Systematic delineation of signaling and epigenomic mechanisms underlying microglia inflammatory activity in acute and chronic brain pathologies

Abstract

AbstractMicroglia promptly mount an inflammatory response following detection of infectious agents or injuries in the central nervous system. Such function fundamentally depends upon dynamic modulation of gene expression. However, the signaling and epigenomic mechanisms that regulate the transcriptional process underlying microglial inflammatory activity are not well understood. To address this, we used RNA-seq, ChIP-seq and ATAC-seq to delineate gene signatures and activity across the repertoire of genomic regulatory elements of microglia engaged in acute and chronic neuroinflammatory activity. Systematic interrogations of the microglial population over time during a systemic inflammatory response revealed a coordinated, sequential activation of multiple gene programs associated with defense response, translation and cell cycling. Activation of these programs occurred in parallel with gain and loss of activity at 4,080 and 3,119 genomic cis-regulatory elements, respectively. Furthermore, computational analyses identified key transcriptional regulators, including Ets, AP-1, C/epb, Nf-κB, Irf, Runx, c-Myc and E2f family members, that display differential propensity for activity at gene promoters and promoter-distal cis-regulatory elements. Gene expression analyses also suggested that the transcriptional process likely contribute to the effective activity of numerous transcriptional regulators through the modulation of their mRNA levels.
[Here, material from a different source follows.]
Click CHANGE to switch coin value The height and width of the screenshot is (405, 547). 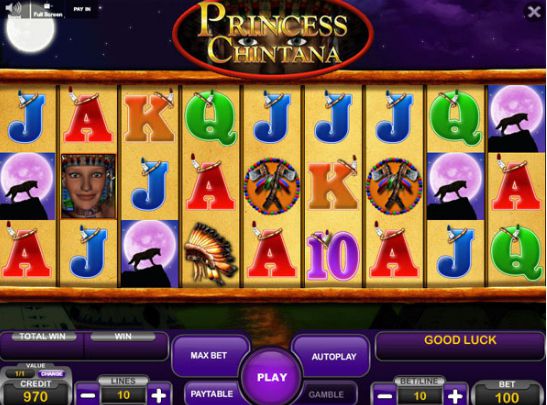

Finally, characterization of CD11c-positive microglia that emerge with chronic demyelinating brain lesions suggested that Egr2, Mef2 members and E-box-binding factors such as Tfeb and Mitf contribute to the enhanced phagosomal activity of this inflammatory subset. Loss-of-function experiments validated that Mef2a in microglia is necessary for the acquisition of the CD11c-positive phenotype. Collectively, these results demonstrate that the inflammatory activity of microglia arises through an intricate, ultimately context-dependent, interplay between signaling pathways, genomic regulatory elements and the transcriptional machinery.